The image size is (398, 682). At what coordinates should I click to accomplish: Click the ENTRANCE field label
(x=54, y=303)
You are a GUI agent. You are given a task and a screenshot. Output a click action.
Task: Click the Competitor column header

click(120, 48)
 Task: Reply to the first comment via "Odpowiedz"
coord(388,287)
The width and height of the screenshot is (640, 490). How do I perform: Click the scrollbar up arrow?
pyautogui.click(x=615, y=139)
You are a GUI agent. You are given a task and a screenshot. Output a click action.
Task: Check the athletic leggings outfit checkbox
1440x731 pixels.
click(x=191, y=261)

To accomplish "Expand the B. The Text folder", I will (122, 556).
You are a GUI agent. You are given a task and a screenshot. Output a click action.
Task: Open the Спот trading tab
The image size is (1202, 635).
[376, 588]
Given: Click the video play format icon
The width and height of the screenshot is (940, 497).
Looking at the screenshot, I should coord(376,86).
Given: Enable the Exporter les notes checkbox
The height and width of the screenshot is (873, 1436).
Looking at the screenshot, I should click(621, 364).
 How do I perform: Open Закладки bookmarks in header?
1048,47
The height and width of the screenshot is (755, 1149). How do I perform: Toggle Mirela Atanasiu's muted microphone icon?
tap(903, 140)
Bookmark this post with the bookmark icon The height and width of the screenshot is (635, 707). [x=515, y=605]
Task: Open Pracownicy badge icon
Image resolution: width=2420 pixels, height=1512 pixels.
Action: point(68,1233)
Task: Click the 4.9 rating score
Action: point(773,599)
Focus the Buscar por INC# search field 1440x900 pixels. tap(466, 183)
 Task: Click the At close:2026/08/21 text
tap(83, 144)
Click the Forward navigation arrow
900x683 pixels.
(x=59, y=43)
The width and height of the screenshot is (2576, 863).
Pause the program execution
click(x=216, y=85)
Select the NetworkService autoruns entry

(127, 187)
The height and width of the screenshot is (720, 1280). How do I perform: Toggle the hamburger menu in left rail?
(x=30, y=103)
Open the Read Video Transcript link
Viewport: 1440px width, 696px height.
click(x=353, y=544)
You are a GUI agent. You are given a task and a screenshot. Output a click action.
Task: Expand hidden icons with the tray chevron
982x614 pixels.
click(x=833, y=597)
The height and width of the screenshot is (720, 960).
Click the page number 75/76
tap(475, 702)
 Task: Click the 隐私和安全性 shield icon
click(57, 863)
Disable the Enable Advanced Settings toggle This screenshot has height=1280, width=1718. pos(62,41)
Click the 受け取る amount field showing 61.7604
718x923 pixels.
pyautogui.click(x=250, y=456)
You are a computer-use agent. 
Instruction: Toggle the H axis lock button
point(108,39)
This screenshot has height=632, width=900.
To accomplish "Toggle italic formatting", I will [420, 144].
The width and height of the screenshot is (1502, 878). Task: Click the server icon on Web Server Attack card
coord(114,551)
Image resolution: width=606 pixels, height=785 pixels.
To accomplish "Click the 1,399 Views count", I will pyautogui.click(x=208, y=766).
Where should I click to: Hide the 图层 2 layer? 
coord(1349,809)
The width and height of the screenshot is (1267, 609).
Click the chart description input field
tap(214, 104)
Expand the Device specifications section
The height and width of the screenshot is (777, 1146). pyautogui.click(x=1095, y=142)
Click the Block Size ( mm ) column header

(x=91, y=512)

--- --- ---

- _TASK DETAILS_: Copy each record above so that no word or mark differs.

- _YOUR SOLUTION_:
The image size is (398, 682). At what coordinates should I click to accomplish: Click the ENTRANCE field label
(x=54, y=303)
You are a GUI agent. You are given a task and a screenshot. Output a click action.
Task: Click the Competitor column header

click(120, 48)
 Task: Reply to the first comment via "Odpowiedz"
coord(388,287)
The width and height of the screenshot is (640, 490). How do I perform: Click the scrollbar up arrow?
pyautogui.click(x=615, y=139)
You are a GUI agent. You are given a task and a screenshot. Output a click action.
Task: Check the athletic leggings outfit checkbox
1440x731 pixels.
click(x=191, y=261)

To accomplish "Expand the B. The Text folder", I will (122, 556).
You are a GUI agent. You are given a task and a screenshot. Output a click action.
Task: Open the Спот trading tab
The image size is (1202, 635).
[376, 588]
Given: Click the video play format icon
The width and height of the screenshot is (940, 497).
Looking at the screenshot, I should coord(376,86).
Given: Enable the Exporter les notes checkbox
The height and width of the screenshot is (873, 1436).
Looking at the screenshot, I should click(621, 364).
 How do I perform: Open Закладки bookmarks in header?
1048,47
The height and width of the screenshot is (755, 1149). How do I perform: Toggle Mirela Atanasiu's muted microphone icon?
tap(903, 140)
Bookmark this post with the bookmark icon The height and width of the screenshot is (635, 707). [x=515, y=605]
Task: Open Pracownicy badge icon
Image resolution: width=2420 pixels, height=1512 pixels.
Action: point(68,1233)
Task: Click the 4.9 rating score
Action: point(773,599)
Focus the Buscar por INC# search field 1440x900 pixels. tap(466, 183)
 Task: Click the At close:2026/08/21 text
tap(83, 144)
Click the Forward navigation arrow
900x683 pixels.
(x=59, y=43)
The width and height of the screenshot is (2576, 863).
Pause the program execution
click(x=216, y=85)
Select the NetworkService autoruns entry

(127, 187)
The height and width of the screenshot is (720, 1280). How do I perform: Toggle the hamburger menu in left rail?
(x=30, y=103)
Open the Read Video Transcript link
Viewport: 1440px width, 696px height.
click(x=353, y=544)
You are a GUI agent. You are given a task and a screenshot. Output a click action.
Task: Expand hidden icons with the tray chevron
982x614 pixels.
click(x=833, y=597)
The height and width of the screenshot is (720, 960).
Click the page number 75/76
tap(475, 702)
 Task: Click the 隐私和安全性 shield icon
click(57, 863)
Disable the Enable Advanced Settings toggle This screenshot has height=1280, width=1718. pos(62,41)
Click the 受け取る amount field showing 61.7604
718x923 pixels.
pyautogui.click(x=250, y=456)
You are a computer-use agent. 
Instruction: Toggle the H axis lock button
point(108,39)
This screenshot has height=632, width=900.
To accomplish "Toggle italic formatting", I will [420, 144].
The width and height of the screenshot is (1502, 878). Task: Click the server icon on Web Server Attack card
coord(114,551)
Image resolution: width=606 pixels, height=785 pixels.
To accomplish "Click the 1,399 Views count", I will pyautogui.click(x=208, y=766).
Where should I click to: Hide the 图层 2 layer? 
coord(1349,809)
The width and height of the screenshot is (1267, 609).
Click the chart description input field
tap(214, 104)
Expand the Device specifications section
The height and width of the screenshot is (777, 1146). pyautogui.click(x=1095, y=142)
Click the Block Size ( mm ) column header

(x=91, y=512)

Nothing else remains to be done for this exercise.